The way out of the social challenges in Valleys communities isn’t in some far off, fairytale land of entrepreneurialism. It’s there already. It’s there in the fragments of the foundational economy which have resisted the storm of neoliberalism. These fragments, in the social infrastructures of the every day, are innovative and prosperity-creating. But they’re not innovative in the way a competitiveness index would measure them, and nor should they be. They exist in the casual co-operativeness which is so inherent to Valleys communities. They exist in the closeness to nature; in the shared heritage, history, and culture of these places. They are less measurable than wealth in our conventional understanding, but I would argue that they exist, nonetheless.
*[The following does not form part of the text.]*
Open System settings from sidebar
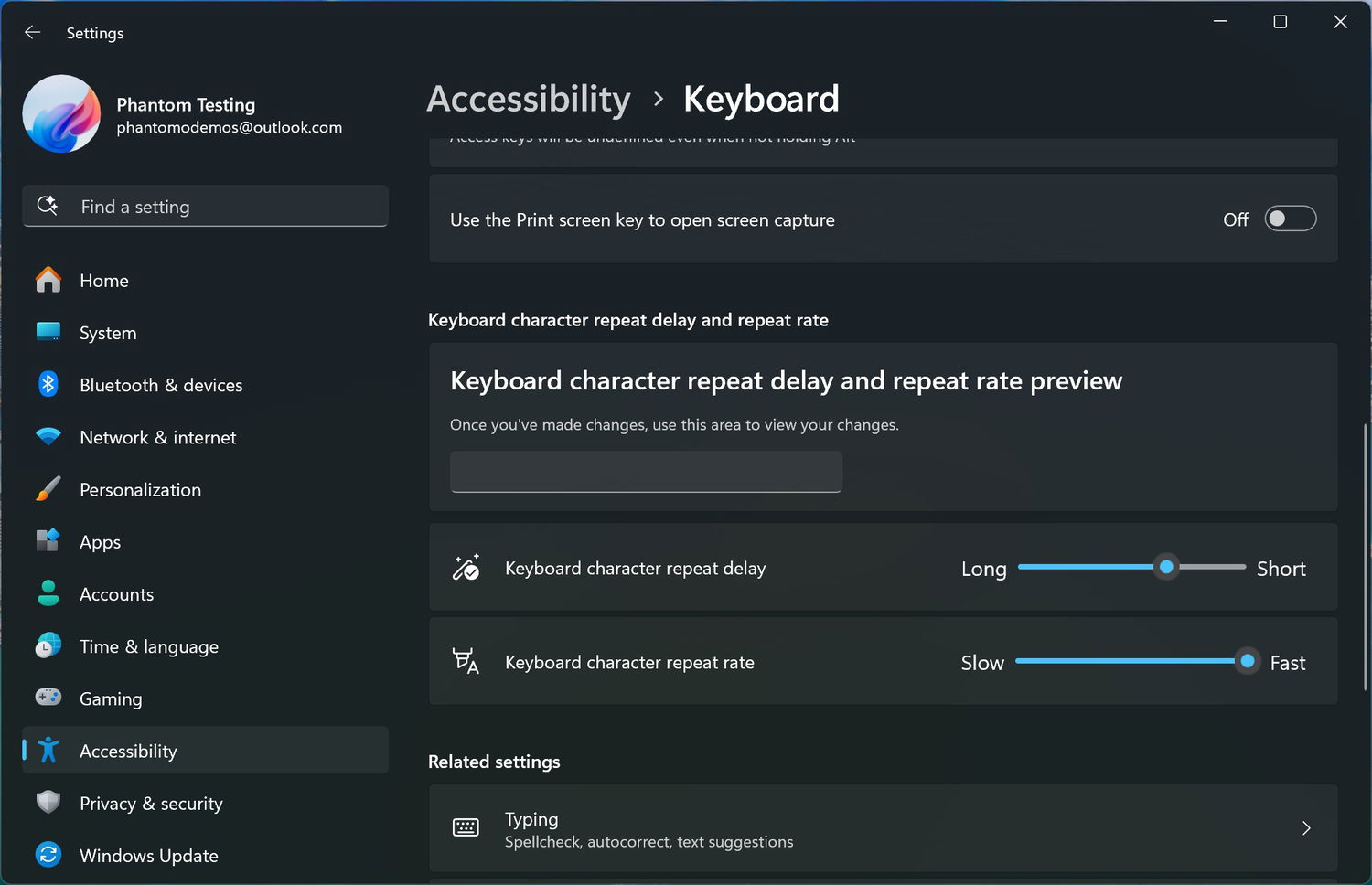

These are themes which I plan to explore much more through this blog as my research on the Foundational Economy goes on; themes which I think need to be unpicked through the lens of the people living their lives in these places.

There is something self-limiting about ranking communities on the basis of their competitivity. I say this as someone who has always enjoyed reading the NICE report, since I was a business journalist at the Western Mail nearly 20 years ago – it provides critical insight into economic stories in places anchored by the ghostly echoes of our industrial past. But it’s not the totality of those stories.

Let’s reimagine our economy then. Let’s see democracy, through governance, as an institution for positive change and, yes, innovation. That’s not merely through the route of procurement for health and education services, but by government playing (dare I say) an active role in systems, in organising networks, in investing in community-led enterprise, in establishing an economy not of profit, but of wellbeing. We want to create prosperity, but establishing a new social stratum of entrepreneurs won’t really do that – nor will it establish the civic stakehood so badly missing in many places. It can be done by genuine, collaborative and people-led innovation. Through community, rather than individual, empowerment.

Co-operativism is not a quality in strong supply when we strive for competitiveness. But it can be a means to strengthen and build new kinds of wealth in places strangled by the hold of liberal economics. This destructive force is one that for some reason is returned to for ideas about reducing inequalities when it has caused those inequalities in the first place.

If we really want to reshape and reinvigorate lost communities, however, the orthodox just won’t work anymore.